■ **TASK STATEMENT**:
Give back the data exactly, with no images.

═══ DATA PROVIDED ═══

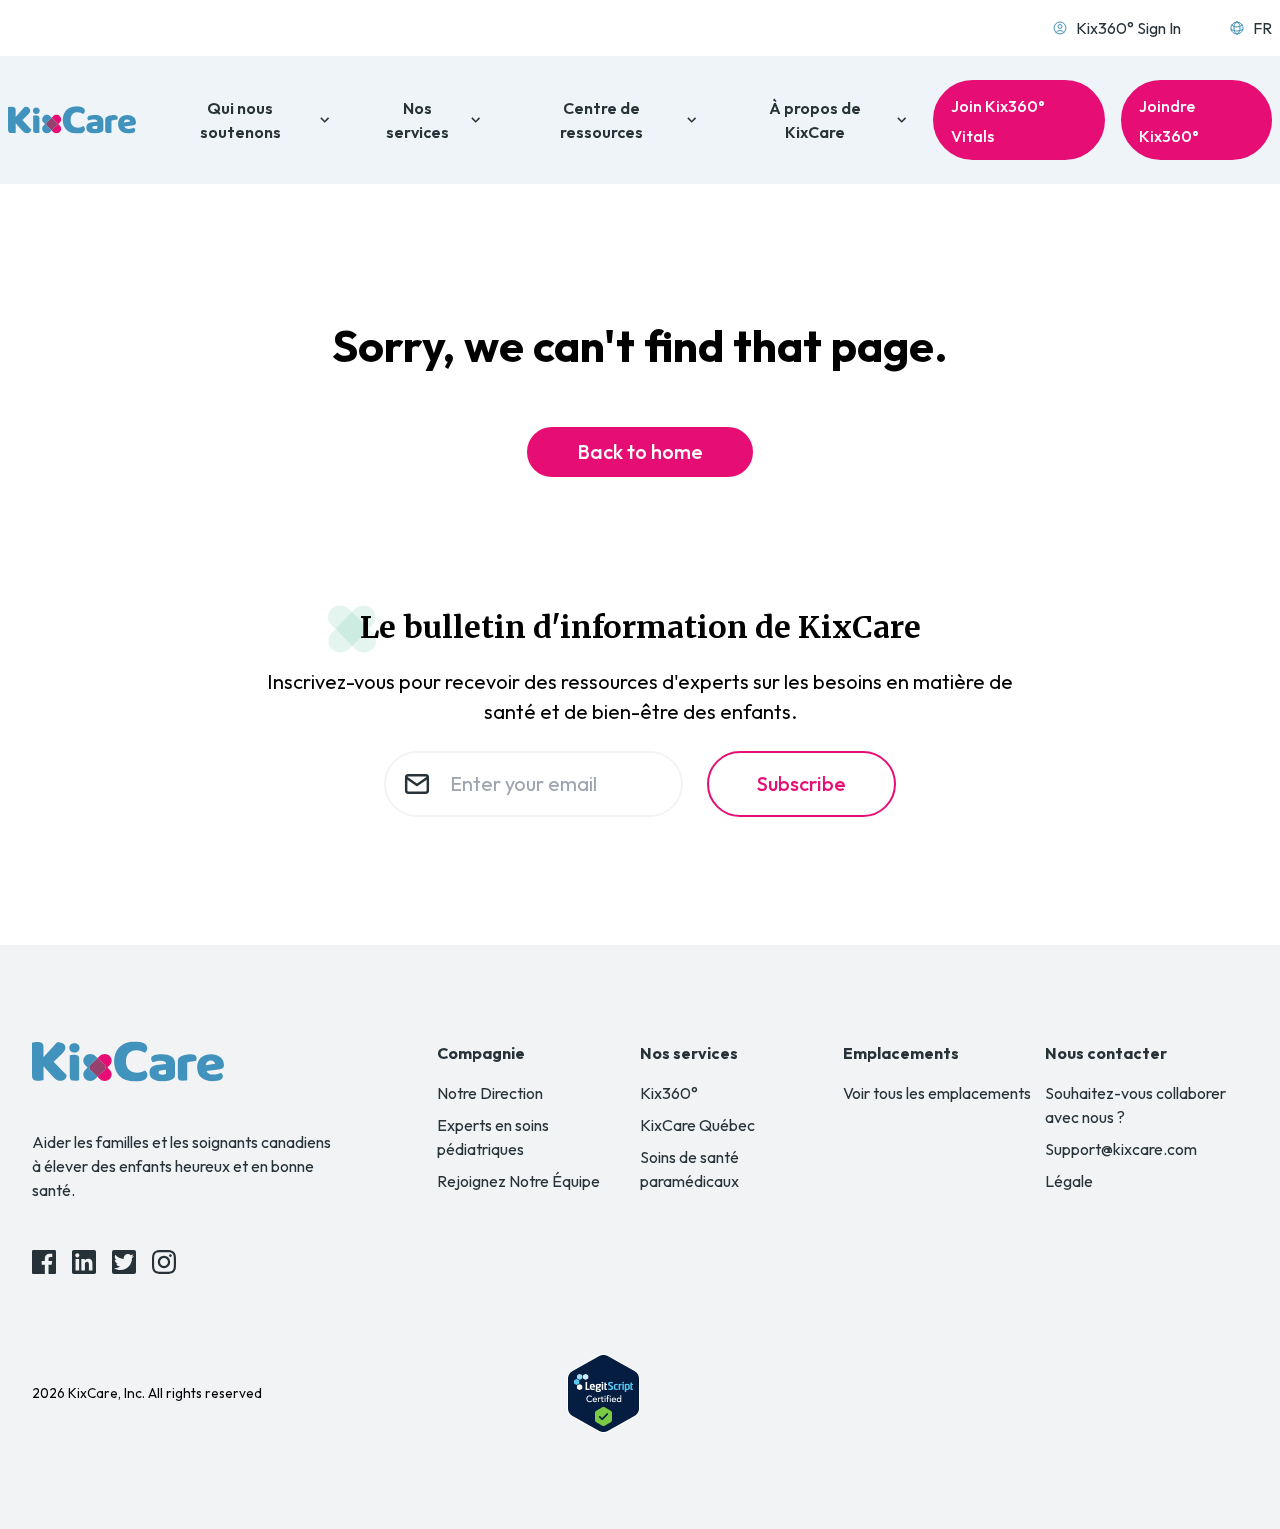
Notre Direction (490, 1093)
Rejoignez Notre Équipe (518, 1181)
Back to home (640, 451)
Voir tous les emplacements (937, 1093)
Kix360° (669, 1093)
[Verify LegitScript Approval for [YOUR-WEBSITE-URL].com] (603, 1393)
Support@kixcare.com (1121, 1149)
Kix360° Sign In (1128, 28)
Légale (1069, 1181)
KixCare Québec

═══

■ **OUTPUT BELOW**:
Notre Direction (490, 1093)
Rejoignez Notre Équipe (518, 1181)
Back to home (640, 451)
Voir tous les emplacements (937, 1093)
Kix360° (669, 1093)
[Verify LegitScript Approval for [YOUR-WEBSITE-URL].com] (603, 1393)
Support@kixcare.com (1121, 1149)
Kix360° Sign In (1128, 28)
Légale (1069, 1181)
KixCare Québec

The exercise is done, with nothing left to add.